> AIM OF THE TASK
Show each line of the data below in which "will" occurs.

> RECORDED DATA
################

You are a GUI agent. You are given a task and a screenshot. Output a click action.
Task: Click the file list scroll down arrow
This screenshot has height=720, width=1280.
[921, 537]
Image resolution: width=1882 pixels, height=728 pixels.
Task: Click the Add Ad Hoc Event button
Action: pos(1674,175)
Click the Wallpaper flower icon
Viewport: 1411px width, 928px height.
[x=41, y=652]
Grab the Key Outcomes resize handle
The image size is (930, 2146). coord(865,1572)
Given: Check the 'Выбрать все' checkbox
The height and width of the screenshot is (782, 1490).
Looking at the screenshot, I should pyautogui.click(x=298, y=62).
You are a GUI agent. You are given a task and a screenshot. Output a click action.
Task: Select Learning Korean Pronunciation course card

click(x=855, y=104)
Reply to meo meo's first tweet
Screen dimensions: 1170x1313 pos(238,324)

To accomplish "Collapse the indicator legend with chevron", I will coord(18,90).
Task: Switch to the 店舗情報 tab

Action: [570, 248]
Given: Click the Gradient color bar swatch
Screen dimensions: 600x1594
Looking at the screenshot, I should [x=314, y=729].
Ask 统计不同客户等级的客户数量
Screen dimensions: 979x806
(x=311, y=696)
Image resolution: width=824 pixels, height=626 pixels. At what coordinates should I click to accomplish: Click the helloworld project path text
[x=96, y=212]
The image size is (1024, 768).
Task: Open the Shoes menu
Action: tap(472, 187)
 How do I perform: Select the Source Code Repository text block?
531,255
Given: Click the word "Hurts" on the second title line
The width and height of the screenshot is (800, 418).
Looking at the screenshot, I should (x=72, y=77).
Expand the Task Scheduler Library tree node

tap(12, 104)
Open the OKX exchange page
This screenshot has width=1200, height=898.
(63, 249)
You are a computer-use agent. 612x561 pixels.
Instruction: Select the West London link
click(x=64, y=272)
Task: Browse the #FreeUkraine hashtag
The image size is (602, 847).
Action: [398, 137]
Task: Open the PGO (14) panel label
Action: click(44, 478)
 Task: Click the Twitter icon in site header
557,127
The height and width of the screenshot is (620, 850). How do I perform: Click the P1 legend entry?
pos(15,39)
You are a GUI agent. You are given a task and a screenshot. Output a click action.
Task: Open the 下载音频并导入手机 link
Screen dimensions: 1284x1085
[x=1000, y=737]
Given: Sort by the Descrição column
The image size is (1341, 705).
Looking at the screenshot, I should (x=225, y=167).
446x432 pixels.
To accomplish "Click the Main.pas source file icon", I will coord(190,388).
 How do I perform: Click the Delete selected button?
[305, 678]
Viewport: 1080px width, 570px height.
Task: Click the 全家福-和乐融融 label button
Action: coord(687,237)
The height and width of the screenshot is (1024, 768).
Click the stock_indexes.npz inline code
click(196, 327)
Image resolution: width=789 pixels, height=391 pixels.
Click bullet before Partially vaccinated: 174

################

> TASK RESULT
To accomplish "Collapse the indicator legend with chevron", I will coord(18,90).
To accomplish "Click the Main.pas source file icon", I will coord(190,388).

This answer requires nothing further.